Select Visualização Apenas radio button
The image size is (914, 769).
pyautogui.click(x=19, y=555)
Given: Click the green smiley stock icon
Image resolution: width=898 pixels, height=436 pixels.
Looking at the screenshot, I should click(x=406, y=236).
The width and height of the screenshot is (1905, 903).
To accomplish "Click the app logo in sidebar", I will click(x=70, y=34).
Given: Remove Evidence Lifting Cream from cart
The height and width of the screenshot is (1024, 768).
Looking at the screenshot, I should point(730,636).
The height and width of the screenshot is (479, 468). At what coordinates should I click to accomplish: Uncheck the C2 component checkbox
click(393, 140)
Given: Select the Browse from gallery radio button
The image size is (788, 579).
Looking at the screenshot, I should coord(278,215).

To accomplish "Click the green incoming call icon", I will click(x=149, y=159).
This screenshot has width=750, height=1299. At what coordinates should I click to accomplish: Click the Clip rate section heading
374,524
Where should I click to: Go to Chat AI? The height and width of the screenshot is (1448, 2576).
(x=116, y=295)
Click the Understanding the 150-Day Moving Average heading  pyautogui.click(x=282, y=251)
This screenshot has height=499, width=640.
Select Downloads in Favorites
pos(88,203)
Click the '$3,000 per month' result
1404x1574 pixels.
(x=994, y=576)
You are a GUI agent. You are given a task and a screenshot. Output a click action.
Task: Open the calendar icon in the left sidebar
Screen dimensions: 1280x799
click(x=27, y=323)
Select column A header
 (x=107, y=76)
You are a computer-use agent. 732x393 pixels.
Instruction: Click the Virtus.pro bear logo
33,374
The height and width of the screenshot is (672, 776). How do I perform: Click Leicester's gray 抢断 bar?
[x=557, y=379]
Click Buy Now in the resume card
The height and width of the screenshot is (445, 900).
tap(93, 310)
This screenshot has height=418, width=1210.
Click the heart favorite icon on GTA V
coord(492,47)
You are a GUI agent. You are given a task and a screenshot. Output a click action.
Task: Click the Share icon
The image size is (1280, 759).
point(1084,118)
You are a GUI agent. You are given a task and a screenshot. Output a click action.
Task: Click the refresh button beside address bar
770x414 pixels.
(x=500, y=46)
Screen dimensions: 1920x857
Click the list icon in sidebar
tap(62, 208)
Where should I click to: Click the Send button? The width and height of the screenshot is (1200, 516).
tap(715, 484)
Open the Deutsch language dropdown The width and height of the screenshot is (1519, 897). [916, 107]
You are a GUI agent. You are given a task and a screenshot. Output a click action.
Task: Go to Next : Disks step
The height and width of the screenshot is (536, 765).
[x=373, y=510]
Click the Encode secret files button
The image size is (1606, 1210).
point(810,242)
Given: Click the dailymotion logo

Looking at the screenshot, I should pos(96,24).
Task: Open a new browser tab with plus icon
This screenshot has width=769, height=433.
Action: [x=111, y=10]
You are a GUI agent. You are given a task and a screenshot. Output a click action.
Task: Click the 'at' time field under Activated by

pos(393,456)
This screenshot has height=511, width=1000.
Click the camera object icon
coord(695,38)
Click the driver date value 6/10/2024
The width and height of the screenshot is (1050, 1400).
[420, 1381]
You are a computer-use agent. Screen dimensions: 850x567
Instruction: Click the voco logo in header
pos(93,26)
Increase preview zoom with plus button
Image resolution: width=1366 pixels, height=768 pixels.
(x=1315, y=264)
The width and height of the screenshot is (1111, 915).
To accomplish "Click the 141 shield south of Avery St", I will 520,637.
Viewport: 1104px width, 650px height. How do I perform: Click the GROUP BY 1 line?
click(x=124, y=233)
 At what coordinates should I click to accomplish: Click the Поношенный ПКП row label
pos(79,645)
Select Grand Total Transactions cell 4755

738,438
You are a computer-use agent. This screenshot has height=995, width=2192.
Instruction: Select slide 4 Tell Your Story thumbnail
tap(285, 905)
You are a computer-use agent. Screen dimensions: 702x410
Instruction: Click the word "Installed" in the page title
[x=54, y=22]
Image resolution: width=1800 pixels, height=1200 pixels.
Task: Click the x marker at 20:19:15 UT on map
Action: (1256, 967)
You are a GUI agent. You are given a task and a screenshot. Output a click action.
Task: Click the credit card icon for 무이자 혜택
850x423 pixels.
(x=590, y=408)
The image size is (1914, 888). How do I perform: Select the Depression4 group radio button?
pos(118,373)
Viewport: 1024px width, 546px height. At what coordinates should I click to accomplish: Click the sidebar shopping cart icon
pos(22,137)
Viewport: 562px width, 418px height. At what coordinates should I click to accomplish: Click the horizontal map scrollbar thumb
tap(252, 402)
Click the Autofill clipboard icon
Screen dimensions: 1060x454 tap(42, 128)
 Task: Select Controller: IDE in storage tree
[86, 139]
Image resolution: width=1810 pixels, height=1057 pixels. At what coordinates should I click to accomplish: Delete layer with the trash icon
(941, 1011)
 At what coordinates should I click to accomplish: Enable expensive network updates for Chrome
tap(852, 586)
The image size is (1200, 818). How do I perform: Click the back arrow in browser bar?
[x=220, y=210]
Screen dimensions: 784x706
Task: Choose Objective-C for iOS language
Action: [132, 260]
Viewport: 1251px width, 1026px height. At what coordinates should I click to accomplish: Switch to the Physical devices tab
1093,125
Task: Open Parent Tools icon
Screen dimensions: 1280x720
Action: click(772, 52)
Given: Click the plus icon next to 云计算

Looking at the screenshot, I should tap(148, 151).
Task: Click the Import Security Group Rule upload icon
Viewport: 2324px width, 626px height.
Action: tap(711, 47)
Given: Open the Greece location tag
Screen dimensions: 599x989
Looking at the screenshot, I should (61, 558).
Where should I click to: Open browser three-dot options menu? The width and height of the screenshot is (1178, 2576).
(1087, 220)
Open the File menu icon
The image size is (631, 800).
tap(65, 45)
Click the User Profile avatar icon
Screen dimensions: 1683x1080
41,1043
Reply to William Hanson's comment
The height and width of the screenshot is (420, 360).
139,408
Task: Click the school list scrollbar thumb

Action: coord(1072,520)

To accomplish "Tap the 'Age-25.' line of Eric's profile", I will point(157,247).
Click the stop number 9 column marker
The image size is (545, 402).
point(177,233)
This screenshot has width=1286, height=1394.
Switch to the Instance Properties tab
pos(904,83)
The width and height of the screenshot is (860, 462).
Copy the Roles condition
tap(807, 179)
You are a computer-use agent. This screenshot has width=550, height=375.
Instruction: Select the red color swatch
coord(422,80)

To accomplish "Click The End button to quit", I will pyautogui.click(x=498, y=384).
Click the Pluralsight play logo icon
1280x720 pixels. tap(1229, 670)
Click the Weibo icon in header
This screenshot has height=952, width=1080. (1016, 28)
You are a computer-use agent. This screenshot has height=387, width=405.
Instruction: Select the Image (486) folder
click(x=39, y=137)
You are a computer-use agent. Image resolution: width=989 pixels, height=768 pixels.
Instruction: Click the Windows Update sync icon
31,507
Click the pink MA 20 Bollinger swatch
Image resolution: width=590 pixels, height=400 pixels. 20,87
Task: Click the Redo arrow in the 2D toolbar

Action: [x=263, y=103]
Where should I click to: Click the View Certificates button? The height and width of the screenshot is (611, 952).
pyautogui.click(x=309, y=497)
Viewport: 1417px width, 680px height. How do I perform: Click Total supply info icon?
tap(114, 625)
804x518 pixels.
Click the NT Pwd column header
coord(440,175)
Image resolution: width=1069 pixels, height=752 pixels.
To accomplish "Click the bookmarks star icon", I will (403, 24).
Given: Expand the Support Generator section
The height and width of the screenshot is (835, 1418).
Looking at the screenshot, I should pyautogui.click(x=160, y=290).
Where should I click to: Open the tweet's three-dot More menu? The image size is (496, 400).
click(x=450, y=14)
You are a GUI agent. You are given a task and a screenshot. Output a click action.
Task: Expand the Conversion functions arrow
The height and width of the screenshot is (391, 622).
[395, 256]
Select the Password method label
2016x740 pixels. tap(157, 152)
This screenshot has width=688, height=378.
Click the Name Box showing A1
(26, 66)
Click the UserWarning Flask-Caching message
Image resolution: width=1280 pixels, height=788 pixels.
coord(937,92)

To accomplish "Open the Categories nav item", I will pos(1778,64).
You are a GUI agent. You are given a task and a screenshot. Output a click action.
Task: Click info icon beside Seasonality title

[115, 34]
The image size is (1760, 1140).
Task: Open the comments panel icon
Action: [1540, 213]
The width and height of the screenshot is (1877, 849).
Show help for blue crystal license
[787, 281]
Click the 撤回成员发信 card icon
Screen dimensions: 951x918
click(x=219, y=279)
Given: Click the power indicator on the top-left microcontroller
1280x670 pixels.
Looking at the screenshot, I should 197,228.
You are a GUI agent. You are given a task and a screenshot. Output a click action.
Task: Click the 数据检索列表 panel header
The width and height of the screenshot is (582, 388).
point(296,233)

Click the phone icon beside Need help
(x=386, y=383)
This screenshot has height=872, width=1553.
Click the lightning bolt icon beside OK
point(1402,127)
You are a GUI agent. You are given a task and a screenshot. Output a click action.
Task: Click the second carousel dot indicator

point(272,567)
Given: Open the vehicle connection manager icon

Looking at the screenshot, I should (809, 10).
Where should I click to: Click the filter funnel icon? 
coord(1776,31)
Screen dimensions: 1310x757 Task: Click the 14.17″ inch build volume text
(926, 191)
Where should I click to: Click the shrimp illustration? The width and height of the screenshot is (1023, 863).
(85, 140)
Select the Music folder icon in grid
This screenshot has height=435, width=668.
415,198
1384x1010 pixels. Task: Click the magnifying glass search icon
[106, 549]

- [Work order]:
Each line from the start of the listing above through the line containing "The width and height of the screenshot is (1905, 903)." must be reproduced exactly. Leave out the rest.

- [Exercise answer]:
Select Visualização Apenas radio button
The image size is (914, 769).
pyautogui.click(x=19, y=555)
Given: Click the green smiley stock icon
Image resolution: width=898 pixels, height=436 pixels.
Looking at the screenshot, I should click(x=406, y=236).
The width and height of the screenshot is (1905, 903).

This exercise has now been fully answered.